What is being asked ->
For this task, copy the data that follows exactly, keeping every character.

##############################

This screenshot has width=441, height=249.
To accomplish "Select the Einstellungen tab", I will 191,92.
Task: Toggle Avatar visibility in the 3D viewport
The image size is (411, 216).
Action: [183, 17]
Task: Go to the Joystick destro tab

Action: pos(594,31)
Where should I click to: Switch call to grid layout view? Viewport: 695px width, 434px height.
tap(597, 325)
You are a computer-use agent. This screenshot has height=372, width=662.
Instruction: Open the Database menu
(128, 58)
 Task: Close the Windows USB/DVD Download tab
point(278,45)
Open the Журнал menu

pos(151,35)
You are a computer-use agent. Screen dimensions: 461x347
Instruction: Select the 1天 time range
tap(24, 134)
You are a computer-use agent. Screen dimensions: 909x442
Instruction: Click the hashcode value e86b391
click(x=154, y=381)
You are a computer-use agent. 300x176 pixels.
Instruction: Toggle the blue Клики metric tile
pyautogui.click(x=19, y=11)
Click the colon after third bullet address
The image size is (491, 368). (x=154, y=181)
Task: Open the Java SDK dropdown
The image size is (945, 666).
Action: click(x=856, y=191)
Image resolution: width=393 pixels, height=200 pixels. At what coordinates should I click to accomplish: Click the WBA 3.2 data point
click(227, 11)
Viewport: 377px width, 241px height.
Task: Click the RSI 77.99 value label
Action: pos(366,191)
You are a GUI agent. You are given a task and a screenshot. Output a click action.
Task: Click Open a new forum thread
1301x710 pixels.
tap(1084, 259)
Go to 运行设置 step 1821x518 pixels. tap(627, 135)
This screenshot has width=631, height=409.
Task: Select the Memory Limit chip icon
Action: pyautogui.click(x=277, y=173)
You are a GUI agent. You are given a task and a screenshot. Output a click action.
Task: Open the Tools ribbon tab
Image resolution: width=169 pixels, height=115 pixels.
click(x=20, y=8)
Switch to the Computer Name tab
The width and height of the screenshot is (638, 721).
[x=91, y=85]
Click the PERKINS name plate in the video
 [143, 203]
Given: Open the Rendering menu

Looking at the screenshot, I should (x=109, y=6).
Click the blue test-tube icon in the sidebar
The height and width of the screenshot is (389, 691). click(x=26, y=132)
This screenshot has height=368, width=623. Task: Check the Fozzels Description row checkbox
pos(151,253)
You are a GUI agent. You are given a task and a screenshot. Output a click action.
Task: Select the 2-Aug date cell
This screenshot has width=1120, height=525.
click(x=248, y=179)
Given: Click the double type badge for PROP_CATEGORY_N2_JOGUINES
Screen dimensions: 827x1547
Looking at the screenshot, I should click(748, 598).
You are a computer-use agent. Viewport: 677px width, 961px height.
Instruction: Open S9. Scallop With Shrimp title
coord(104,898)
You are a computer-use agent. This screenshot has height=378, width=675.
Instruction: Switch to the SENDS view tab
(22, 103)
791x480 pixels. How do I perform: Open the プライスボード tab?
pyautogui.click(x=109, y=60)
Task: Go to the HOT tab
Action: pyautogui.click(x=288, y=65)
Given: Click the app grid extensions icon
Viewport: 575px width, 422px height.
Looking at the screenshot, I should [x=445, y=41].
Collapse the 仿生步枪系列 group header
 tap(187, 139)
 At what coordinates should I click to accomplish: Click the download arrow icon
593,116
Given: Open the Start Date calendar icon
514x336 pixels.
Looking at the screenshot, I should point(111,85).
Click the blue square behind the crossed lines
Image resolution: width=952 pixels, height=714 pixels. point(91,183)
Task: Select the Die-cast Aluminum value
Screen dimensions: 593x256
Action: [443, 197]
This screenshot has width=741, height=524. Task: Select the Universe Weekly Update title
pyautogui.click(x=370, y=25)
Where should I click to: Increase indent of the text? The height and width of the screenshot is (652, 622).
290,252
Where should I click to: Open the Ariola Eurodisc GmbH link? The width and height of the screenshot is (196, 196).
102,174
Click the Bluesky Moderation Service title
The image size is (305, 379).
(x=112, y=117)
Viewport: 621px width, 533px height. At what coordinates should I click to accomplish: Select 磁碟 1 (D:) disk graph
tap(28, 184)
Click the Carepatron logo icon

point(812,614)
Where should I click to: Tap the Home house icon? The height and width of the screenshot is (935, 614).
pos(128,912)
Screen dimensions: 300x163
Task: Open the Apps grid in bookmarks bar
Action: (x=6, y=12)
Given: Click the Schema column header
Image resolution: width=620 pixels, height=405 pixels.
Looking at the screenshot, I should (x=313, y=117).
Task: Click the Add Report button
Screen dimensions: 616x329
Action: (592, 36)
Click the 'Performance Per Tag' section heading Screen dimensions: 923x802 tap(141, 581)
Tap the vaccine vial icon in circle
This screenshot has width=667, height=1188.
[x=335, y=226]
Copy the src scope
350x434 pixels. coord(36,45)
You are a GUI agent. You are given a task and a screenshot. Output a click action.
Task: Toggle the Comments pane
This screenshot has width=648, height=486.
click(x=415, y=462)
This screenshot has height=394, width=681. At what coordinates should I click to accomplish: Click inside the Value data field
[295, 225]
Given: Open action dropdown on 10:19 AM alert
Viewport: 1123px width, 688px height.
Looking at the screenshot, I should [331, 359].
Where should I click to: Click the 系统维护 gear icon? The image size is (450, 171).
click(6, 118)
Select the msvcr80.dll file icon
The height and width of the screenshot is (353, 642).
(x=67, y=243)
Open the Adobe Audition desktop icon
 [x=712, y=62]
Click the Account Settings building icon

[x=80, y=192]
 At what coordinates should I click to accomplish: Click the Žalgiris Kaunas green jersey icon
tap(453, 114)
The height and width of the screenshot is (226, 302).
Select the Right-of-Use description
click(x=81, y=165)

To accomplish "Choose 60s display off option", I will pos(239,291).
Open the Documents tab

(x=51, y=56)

##############################

Solution to this problem ->
This screenshot has width=441, height=249.
To accomplish "Select the Einstellungen tab", I will 191,92.
Task: Toggle Avatar visibility in the 3D viewport
The image size is (411, 216).
Action: [183, 17]
Task: Go to the Joystick destro tab

Action: pos(594,31)
Where should I click to: Switch call to grid layout view? Viewport: 695px width, 434px height.
tap(597, 325)
You are a computer-use agent. This screenshot has height=372, width=662.
Instruction: Open the Database menu
(128, 58)
 Task: Close the Windows USB/DVD Download tab
point(278,45)
Open the Журнал menu

pos(151,35)
You are a computer-use agent. Screen dimensions: 461x347
Instruction: Select the 1天 time range
tap(24, 134)
You are a computer-use agent. Screen dimensions: 909x442
Instruction: Click the hashcode value e86b391
click(x=154, y=381)
You are a computer-use agent. 300x176 pixels.
Instruction: Toggle the blue Клики metric tile
pyautogui.click(x=19, y=11)
Click the colon after third bullet address
The image size is (491, 368). (x=154, y=181)
Task: Open the Java SDK dropdown
The image size is (945, 666).
Action: click(x=856, y=191)
Image resolution: width=393 pixels, height=200 pixels. At what coordinates should I click to accomplish: Click the WBA 3.2 data point
click(227, 11)
Viewport: 377px width, 241px height.
Task: Click the RSI 77.99 value label
Action: pos(366,191)
You are a GUI agent. You are given a task and a screenshot. Output a click action.
Task: Click Open a new forum thread
1301x710 pixels.
tap(1084, 259)
Go to 运行设置 step 1821x518 pixels. tap(627, 135)
This screenshot has width=631, height=409.
Task: Select the Memory Limit chip icon
Action: pyautogui.click(x=277, y=173)
You are a GUI agent. You are given a task and a screenshot. Output a click action.
Task: Open the Tools ribbon tab
Image resolution: width=169 pixels, height=115 pixels.
click(x=20, y=8)
Switch to the Computer Name tab
The width and height of the screenshot is (638, 721).
[x=91, y=85]
Click the PERKINS name plate in the video
 [143, 203]
Given: Open the Rendering menu

Looking at the screenshot, I should (x=109, y=6).
Click the blue test-tube icon in the sidebar
The height and width of the screenshot is (389, 691). click(x=26, y=132)
This screenshot has height=368, width=623. Task: Check the Fozzels Description row checkbox
pos(151,253)
You are a GUI agent. You are given a task and a screenshot. Output a click action.
Task: Select the 2-Aug date cell
This screenshot has width=1120, height=525.
click(x=248, y=179)
Given: Click the double type badge for PROP_CATEGORY_N2_JOGUINES
Screen dimensions: 827x1547
Looking at the screenshot, I should click(748, 598).
You are a computer-use agent. Viewport: 677px width, 961px height.
Instruction: Open S9. Scallop With Shrimp title
coord(104,898)
You are a computer-use agent. This screenshot has height=378, width=675.
Instruction: Switch to the SENDS view tab
(22, 103)
791x480 pixels. How do I perform: Open the プライスボード tab?
pyautogui.click(x=109, y=60)
Task: Go to the HOT tab
Action: pyautogui.click(x=288, y=65)
Given: Click the app grid extensions icon
Viewport: 575px width, 422px height.
Looking at the screenshot, I should [x=445, y=41].
Collapse the 仿生步枪系列 group header
 tap(187, 139)
 At what coordinates should I click to accomplish: Click the download arrow icon
593,116
Given: Open the Start Date calendar icon
514x336 pixels.
Looking at the screenshot, I should point(111,85).
Click the blue square behind the crossed lines
Image resolution: width=952 pixels, height=714 pixels. point(91,183)
Task: Select the Die-cast Aluminum value
Screen dimensions: 593x256
Action: [443, 197]
This screenshot has width=741, height=524. Task: Select the Universe Weekly Update title
pyautogui.click(x=370, y=25)
Where should I click to: Increase indent of the text? The height and width of the screenshot is (652, 622).
290,252
Where should I click to: Open the Ariola Eurodisc GmbH link? The width and height of the screenshot is (196, 196).
102,174
Click the Bluesky Moderation Service title
The image size is (305, 379).
(x=112, y=117)
Viewport: 621px width, 533px height. At what coordinates should I click to accomplish: Select 磁碟 1 (D:) disk graph
tap(28, 184)
Click the Carepatron logo icon

point(812,614)
Where should I click to: Tap the Home house icon? The height and width of the screenshot is (935, 614).
pos(128,912)
Screen dimensions: 300x163
Task: Open the Apps grid in bookmarks bar
Action: (x=6, y=12)
Given: Click the Schema column header
Image resolution: width=620 pixels, height=405 pixels.
Looking at the screenshot, I should (x=313, y=117).
Task: Click the Add Report button
Screen dimensions: 616x329
Action: (592, 36)
Click the 'Performance Per Tag' section heading Screen dimensions: 923x802 tap(141, 581)
Tap the vaccine vial icon in circle
This screenshot has width=667, height=1188.
[x=335, y=226]
Copy the src scope
350x434 pixels. coord(36,45)
You are a GUI agent. You are given a task and a screenshot. Output a click action.
Task: Toggle the Comments pane
This screenshot has width=648, height=486.
click(x=415, y=462)
This screenshot has height=394, width=681. At what coordinates should I click to accomplish: Click inside the Value data field
[295, 225]
Given: Open action dropdown on 10:19 AM alert
Viewport: 1123px width, 688px height.
Looking at the screenshot, I should [331, 359].
Where should I click to: Click the 系统维护 gear icon? The image size is (450, 171).
click(6, 118)
Select the msvcr80.dll file icon
The height and width of the screenshot is (353, 642).
(x=67, y=243)
Open the Adobe Audition desktop icon
 [x=712, y=62]
Click the Account Settings building icon

[x=80, y=192]
 At what coordinates should I click to accomplish: Click the Žalgiris Kaunas green jersey icon
tap(453, 114)
The height and width of the screenshot is (226, 302).
Select the Right-of-Use description
click(x=81, y=165)

To accomplish "Choose 60s display off option", I will pos(239,291).
Open the Documents tab

(x=51, y=56)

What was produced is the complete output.